start Data listing

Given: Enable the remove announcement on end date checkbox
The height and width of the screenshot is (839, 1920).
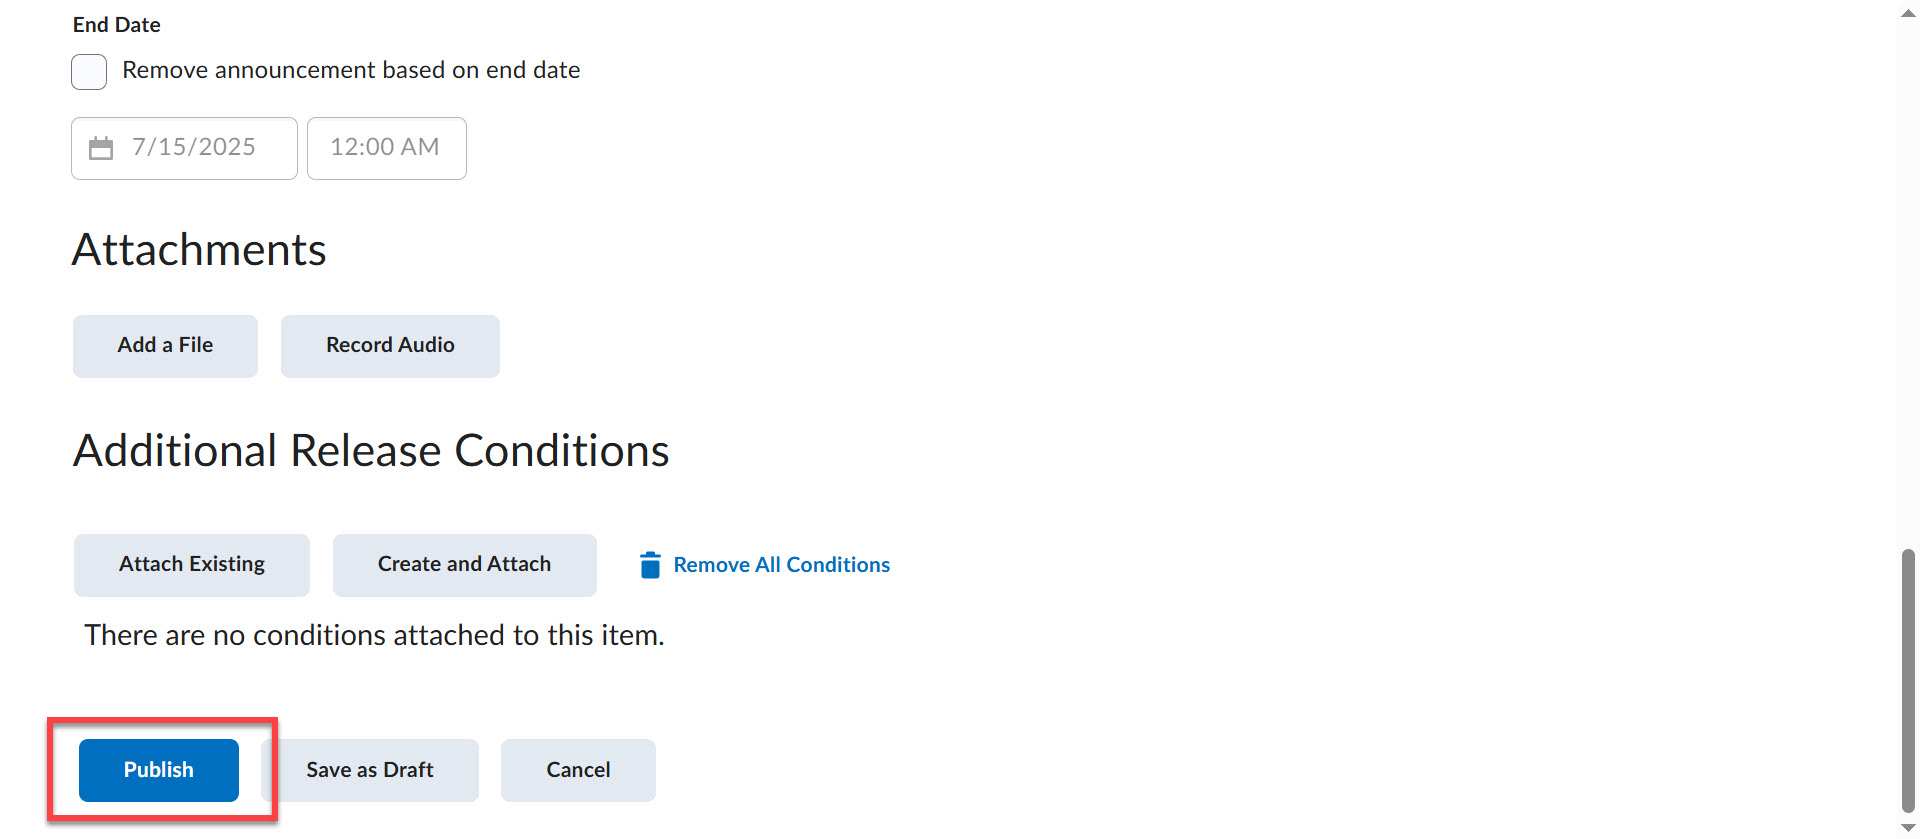Looking at the screenshot, I should point(89,72).
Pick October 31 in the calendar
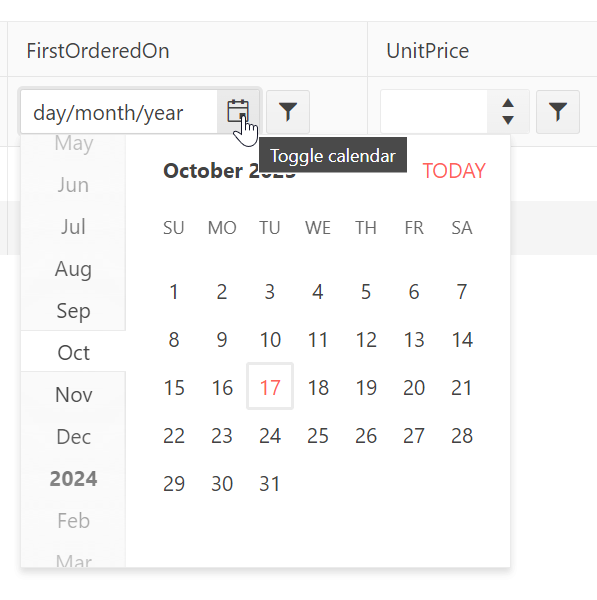The width and height of the screenshot is (597, 600). coord(270,483)
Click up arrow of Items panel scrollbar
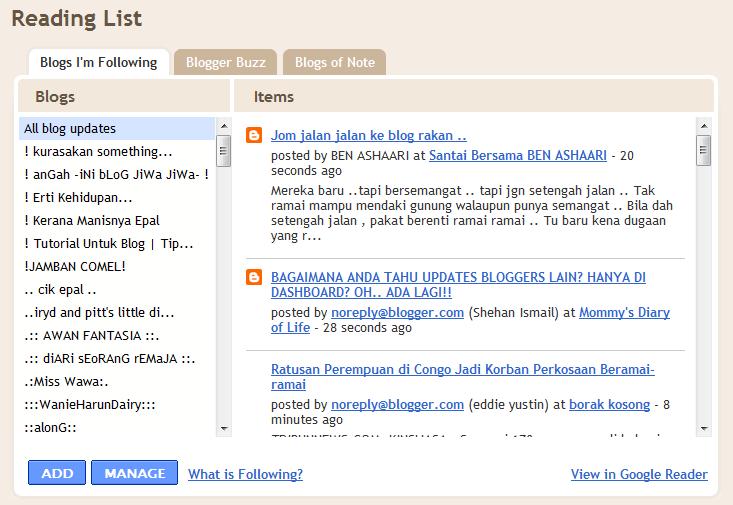The width and height of the screenshot is (733, 505). tap(704, 125)
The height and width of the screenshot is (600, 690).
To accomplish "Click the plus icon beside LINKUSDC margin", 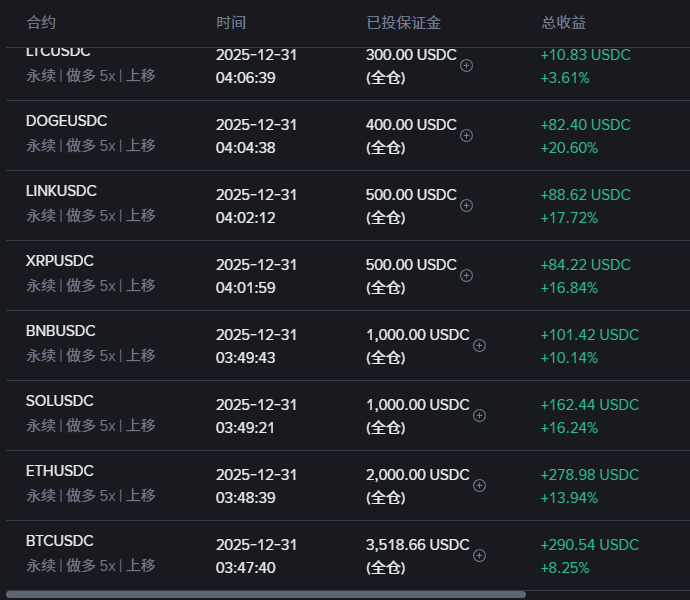I will (466, 205).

end Data listing

The request |
Render everything from the start of the listing down to the line containing "The width and height of the screenshot is (597, 600).", both ends included, as a two-column CSV with the columns "prompt" and "reply". Give one row per request, put its text and its answer each in a single quoted field with line breaks turned into spaces, and leave out the pictures.

Right answer |
prompt,reply
"Given: Enable the remove announcement on end date checkbox The height and width of the screenshot is (839, 1920).","Looking at the screenshot, I should point(89,72)."
"Pick October 31 in the calendar","The width and height of the screenshot is (597, 600). coord(270,483)"